Tags: #History, #Asia, #China, #Military, #General, #Weapons, #Other, #Technology & Engineering, #Military Science

Having been constructed with three different techniques, the walls at Hsi-shan are unusually complex. They consist of a tapered original core, a second outer wall added for additional strength, and finally a top
layer that extends across both of them and increased the overall height. (This top layer is said to be composed of looser sand, no doubt evidence of an urgent need to improve the fortifications in the face of external threats.) The core wall’s augmented portion encroached upon the original ditch, requiring that it be filled and another one cut further out, a highly laborious double procedure.

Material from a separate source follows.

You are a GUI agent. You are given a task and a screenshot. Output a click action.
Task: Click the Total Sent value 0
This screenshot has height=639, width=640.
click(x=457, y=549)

The inner wall, which was constructed atop a slight excavated foundation of perhaps 0.5 meter, stands about 1.6 meters high; the extended outer wall was built to a matching height; and the 4.35-meter-wide augmentation at the top raised the overall profile 0.74 meter, though current remnants vary between 1.75 and 2.5 meters. The fortifications average 3 to 5 meters in width, though the heavily strengthened corners expand to 8 meters and protrude slightly higher.

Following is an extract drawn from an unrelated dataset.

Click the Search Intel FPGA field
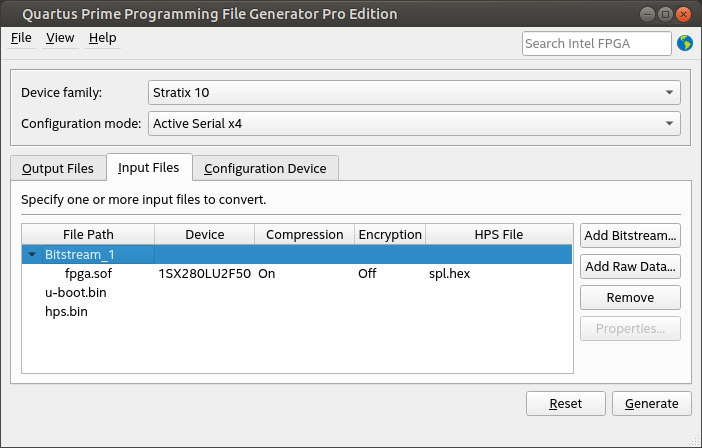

The walls were constructed from layers of pounded soil that had ash and fibrous plants intermixed in it for strength. The center section, which varies somewhat in width, and the other two portions used a total of three techniques. Rather than being continuously laid down within forms that were shifted after completing each section, the core basically employed a sectional block method. Although tamping had long been employed, Hsi-shan is said to be the first site to use forms to constrain the soil being compacted.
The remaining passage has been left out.